なのに、動画は上がっていない。不自然だ。
「撮れ高無さすぎて、お蔵入りにしたとか」
「考えにくいですよ。昼間行った僕が変なの撮って帰ってくるような場所ですよ、何人か何も起きなくて肩透かしを食ったとしても、それが全員、とはとても思えない」
それに、何も起きていないなら何かしらフェイクを入れて、心霊動画を作ることだってさほど難しいことじゃない。
「逆です、義兄さん。何も起きなかったからお蔵入りにしたんじゃない。あのトンネルで何か起きてしまったんだ。行ったほとんどの人はそれを経験して、逃げ帰った。動画データをもう2度と見たくないって思うくらいの恐怖体験を」
叫んでいた、と取材した地元の人は言っていた。騒いでいた、じゃない、叫んでいた、だ。彼らは叫んでいた。悲鳴だったのかもしれない。
「……なるほど。だからはるちゃんが怖い思いをしないように、俺は2度とあのトンネルに行くなって言った、と」
「まだあります」
俺ってばなんて弟想い! と自画自賛するさかえ義兄さんをピシャリと黙らせ、僕は続けた。

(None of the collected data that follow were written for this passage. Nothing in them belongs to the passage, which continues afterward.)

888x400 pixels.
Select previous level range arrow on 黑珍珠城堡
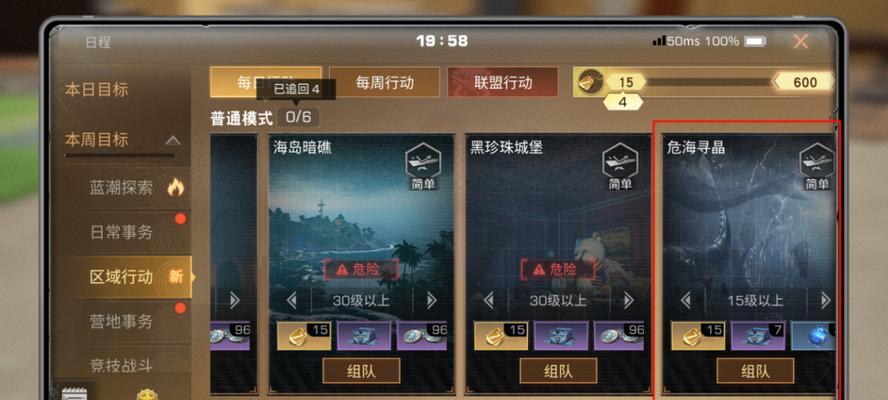coord(488,300)
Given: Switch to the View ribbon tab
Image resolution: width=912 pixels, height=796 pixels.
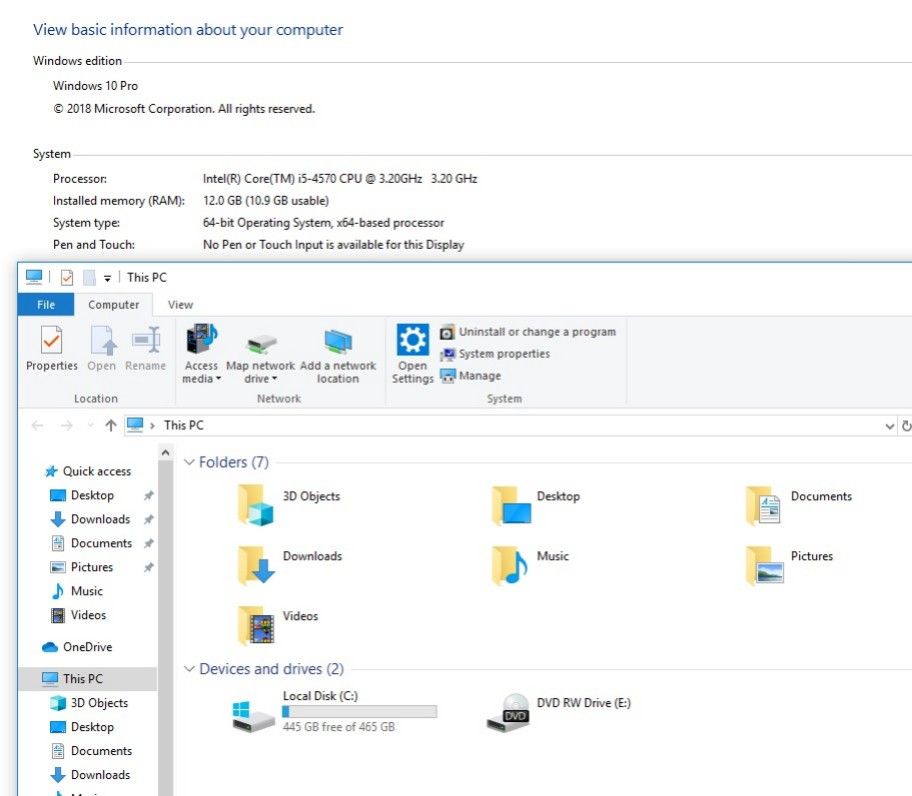Looking at the screenshot, I should tap(180, 305).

「トンネルで若い人が叫んでいたら——もっというと、悲鳴をあげたら。普通心配になりませんか。でなくても文句を言いに行ったり、誰か入り込まないように立ち入り禁止の立て札を立てたり、柵を設置したり」
「……まあ、来るなって思ってるならそれが一番手っ取り早いよね」
少しばかり不貞腐れたさかえ義兄さんの反応は無視して、僕は続けた。
地元民の対応は、あまりにも無関心だ。トンネルの怪奇、話題になっても良さそうだし、本当に迷惑なら、何かの対策を取っても良さそうなのに。そう言ったものは、何もなかった。
「やらないんじゃない……やれない、んじゃないでしょうか」
「住民にとっては、近づくのも怖いスポットってことか。それで?」
「だから、あそこは怖いから近寄ってはダメだよ、と警告する以外の対策が取れない。——本当は実害、出てるんじゃないでしょうか」
だから近づくのも、それについて考えるのも嫌なのだ。
「……うーん、じゃあさ」
ポリ、と頬をかいて、それからさかえ義兄さんはまた鼈甲柄のメガネをあげた。
「道そのものをぶっ潰しちゃえば良くない?」
「……………………」
僕は黙り込んだ。言われてみれば……たしかに。
トンネルは廃道の奥にあるのだから、道を閉鎖してしまえばおしまいだ。
「はるちゃんの推理を聞かせてもらったことだし、僕もちょっとお話を聞いてもらおうかな」
さかえ義兄さんは、不思議な笑顔を浮かべてソファに座り直した。